## Source document
──────
Friday, February 23, 2007

Smart Card system for Johannesburg hospitals...

HERE's a story. After all the debate around the possibility of using Ubuntu to roll out a cheap technology infrastructure to aid SA hospitals - it seems like someone took notice. Whether the Premier, Mr Mbhazima Shilowa (who looks absolutely DASHING in his jazz hat) reads All Scrubbed Up or not is another question. But hark the sounds of technology actually helping the patient situation.

Reported in the Citizen recently...

Shilowa also announced that long queues at provincial hospitals and clinics could soon be a thing of the past, should the government’s smart-card plan materialise.

In his State of the Province address he painted a picture of a paperless information system that would ensure speedy access to healthcare in all communities, especially for chronically ill patients.

He said the province would develop a computerised card system so patients would just have to “swipe” their cards when rushed into hospital for medical emergencies or when collecting medicines.

“This system will prevent long queues at dispensaries as pharmacists can immediately begin to package a patient’s medicinal supply without having to wait for long. The card system will also help doctors identify the patients’ previous treatment and prescribed medication. The doctor will in turn be able to speedily diagnose patients.”

Wow. That's thinking. The DA (our opposition party for international readers) had the customary negative things to say.

DA health spokesman Jack Bloom said the computerised plan for hospitals had been promised before.
──────
## Work instructions
- 1) Answer these questions using the post on the Johannesburg hospital smart-card plan, one answer per line, marked (a), (b), (c).
(a) What is the name of the DA health spokesman?
(b) In what address did Shilowa describe the paperless information system?
(c) According to the quoted statement, who could immediately begin to package a patient's medicinal supply?
- 2) Carry on the post about the Johannesburg hospital smart-card plan from its final sentence.
You will not need the stored entries for this work.

(Stored entries)
──────
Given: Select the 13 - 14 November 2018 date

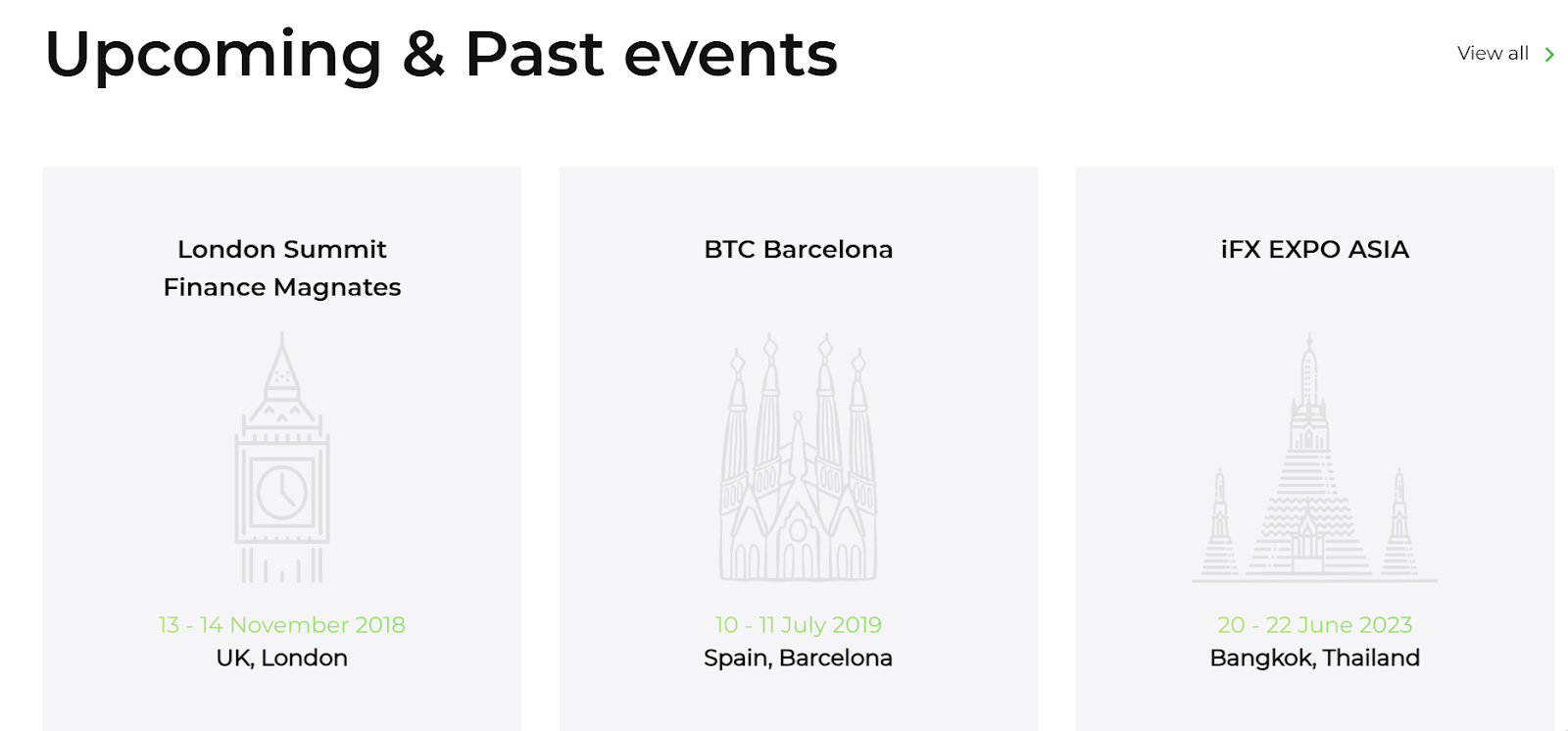Looking at the screenshot, I should point(282,624).
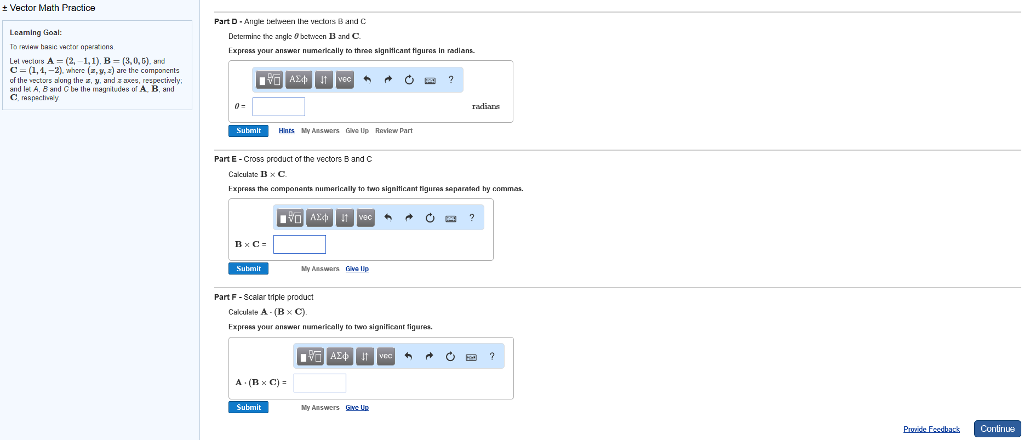Click Give Up link for Part E
This screenshot has width=1024, height=440.
pos(357,268)
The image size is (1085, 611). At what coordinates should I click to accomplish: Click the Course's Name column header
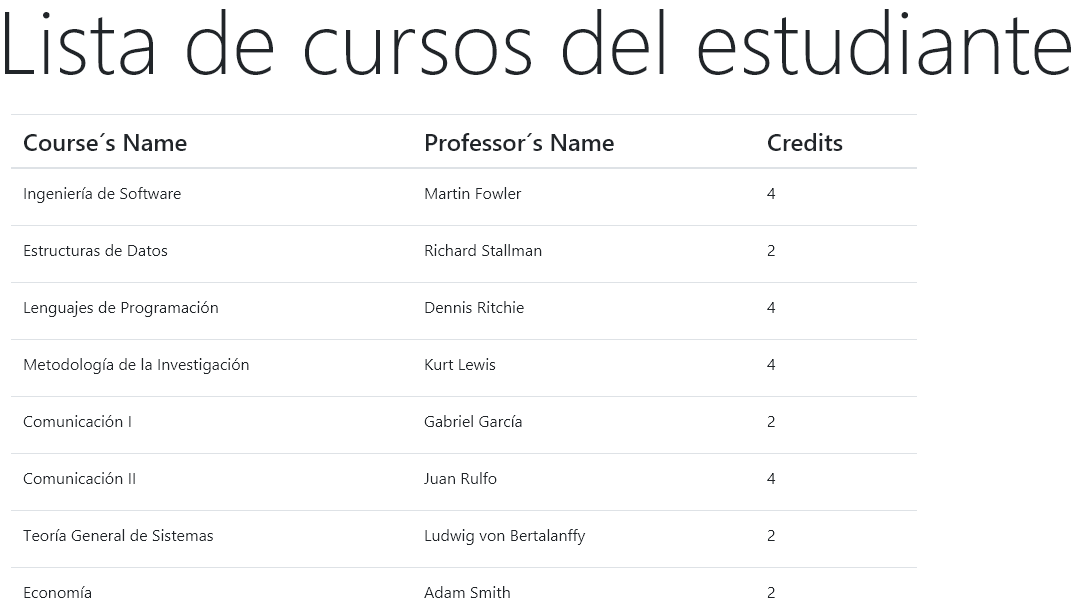coord(105,143)
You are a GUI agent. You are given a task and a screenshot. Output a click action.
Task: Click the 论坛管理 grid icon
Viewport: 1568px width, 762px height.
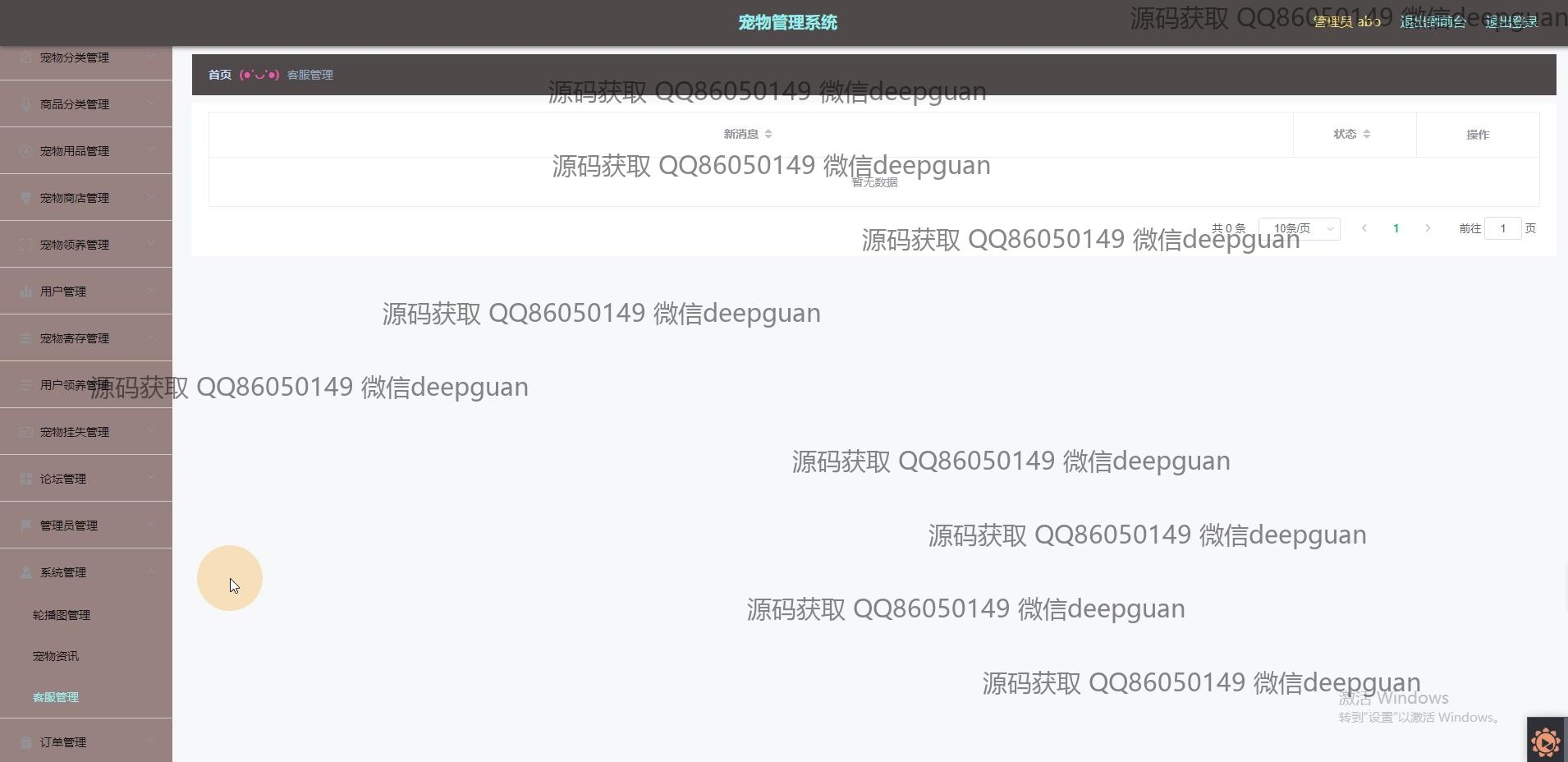(x=25, y=479)
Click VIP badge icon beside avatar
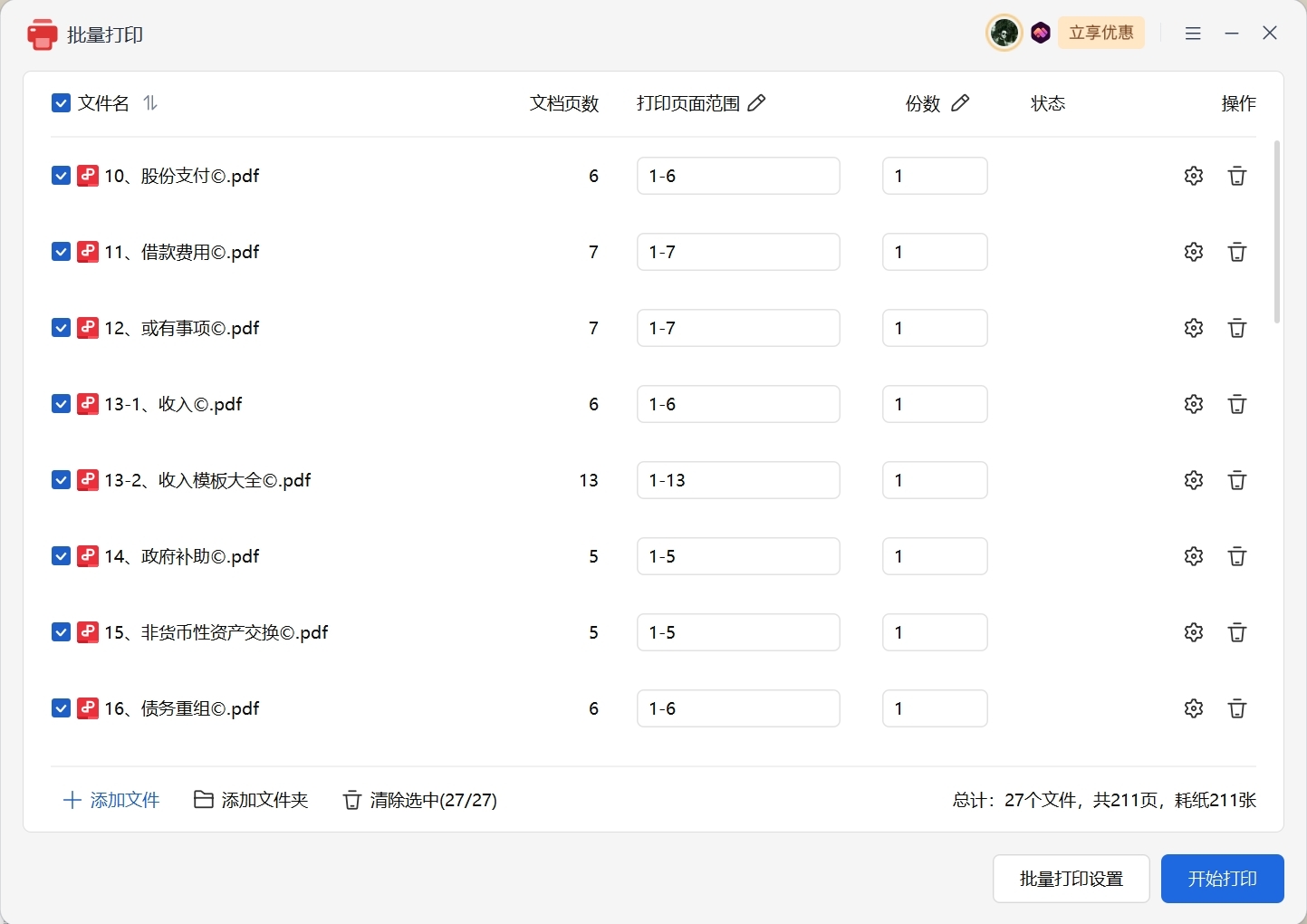The image size is (1307, 924). point(1041,34)
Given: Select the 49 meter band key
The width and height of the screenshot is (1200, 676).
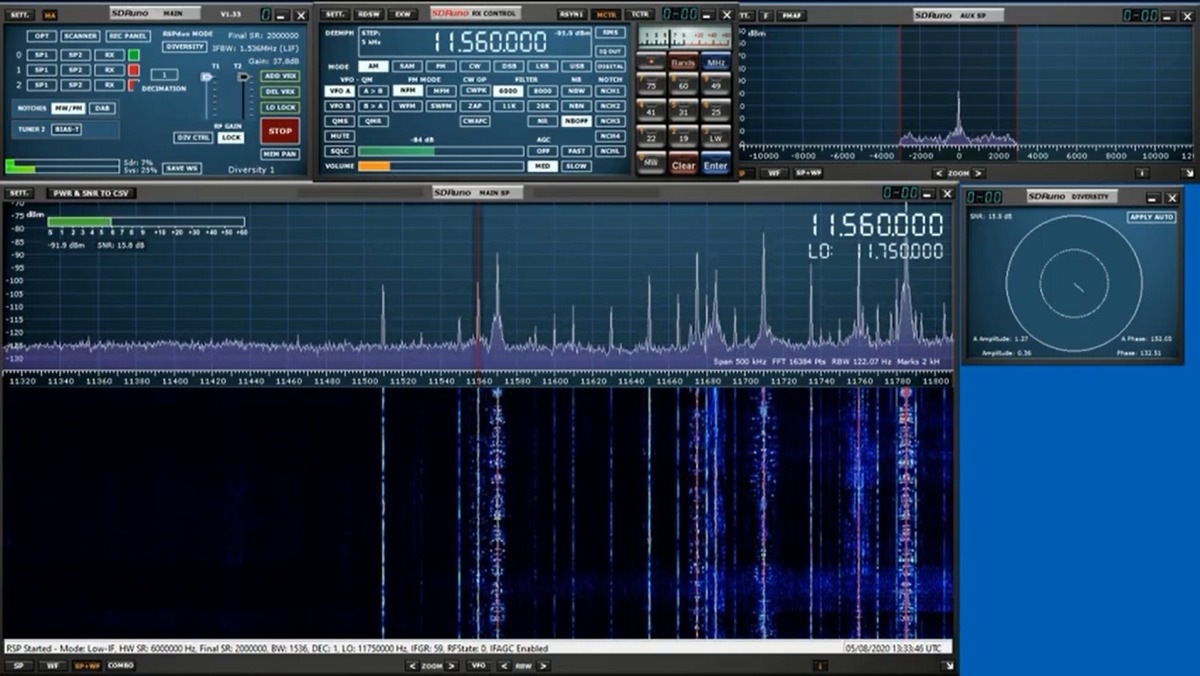Looking at the screenshot, I should (716, 84).
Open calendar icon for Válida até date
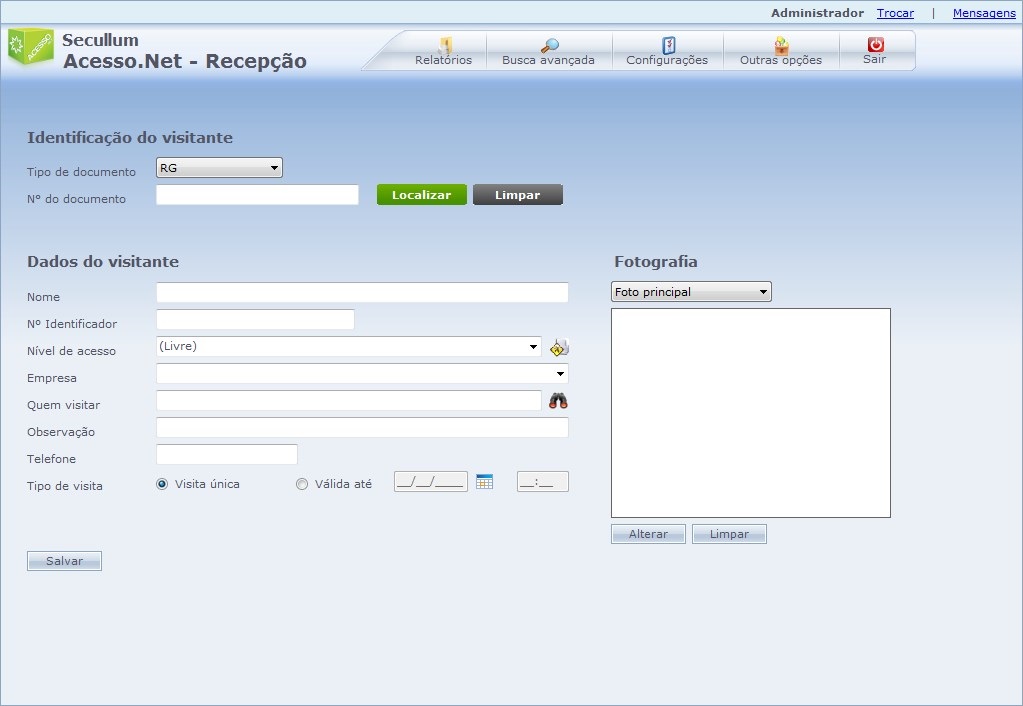The height and width of the screenshot is (706, 1023). 485,482
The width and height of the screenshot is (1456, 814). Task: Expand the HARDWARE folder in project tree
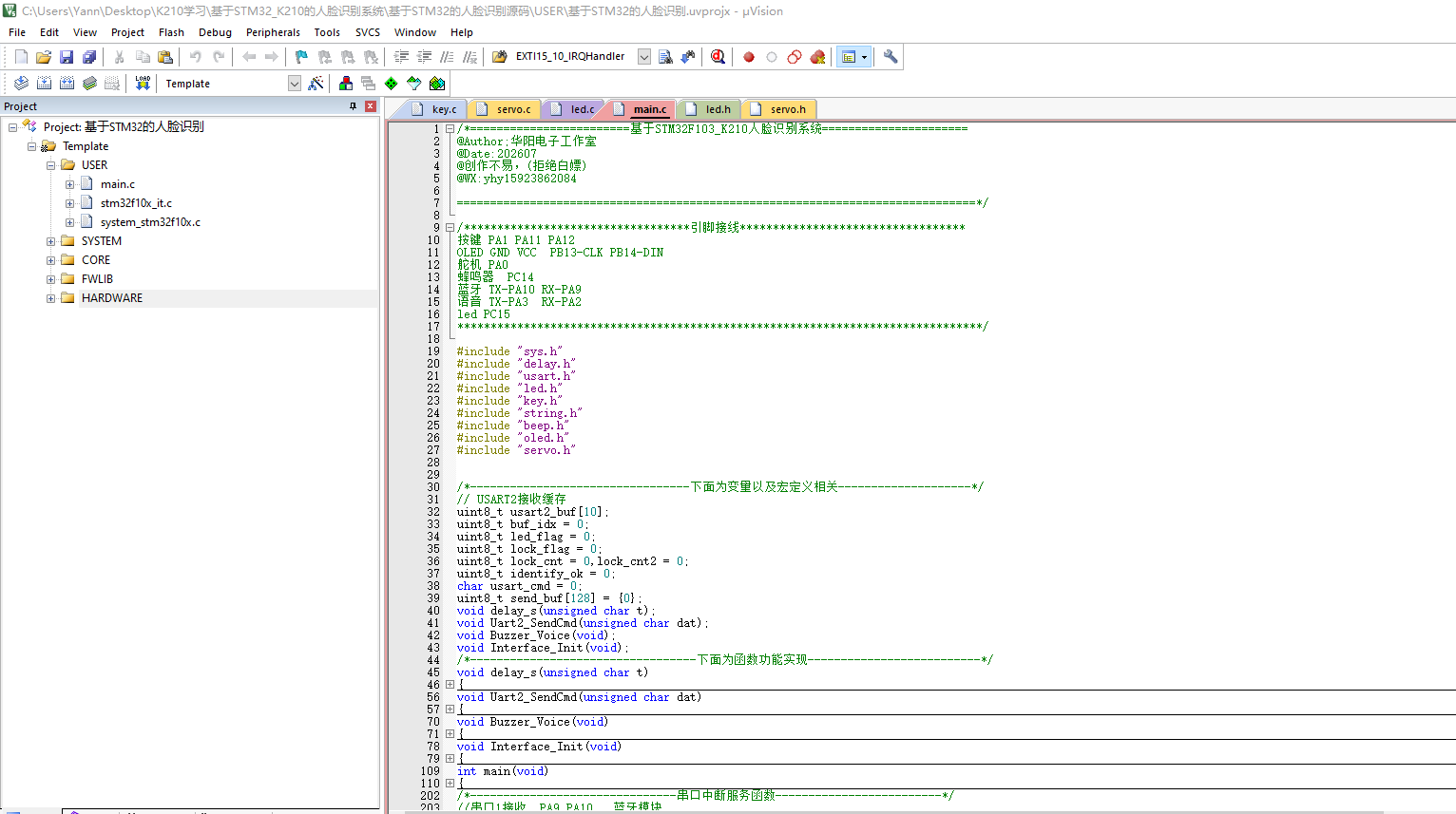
──────
## Answers in order
- 1)
(a) Jack Bloom
(b) His State of the Province address
(c) Pharmacists

- 2)
Ah, what can ya do. Still, it remains one of the biggest problems - sharing information between the clinics and the hospitals. Not only in Johannesburg - but across the entire country.

Gotta wonder whether a fat cat government buddy is going to get the contract - or whether they'll have the nouse to farm it out to a low cost Linux collective. I can think of a few. If you're out there - here's a business pitch waiting to happen!


Anonymous said...

Tell Mbhazima to save his money, open source is on its way and it is going to hit healthcare in the chest like a freight train.

SA is a perfect test bed.

Timeframe? Sooner than you think.

Andy Hadfield said...

well, the article didn't actually say what platform he planned to use. I'd be interested what would happen if it went out to tender.

ONLY problem open source / linux stuff would have to get around is the perceived poor usability (or techie-only usability).

Training is always a barrier when putting this kind of stuff across a province.

David said...

Poor usability is not an open source issue, it is a programmer issue,inexperienced programmers tend to be unaware of HCI (Human Computer Interaction) concepts. Worse, most of the OS HIS systems around today were written by people unaware of what a degree in Computer Science even is.

Suppose you had a system, which had first class usability, open source, flexible, multi-lingual, highly configurable and met all your needs, would you be interested?

Well of course you would have to define your needs first. Why dont you gather your clinical friends and come up with a wish ilst of post a series of blogs on your requirements?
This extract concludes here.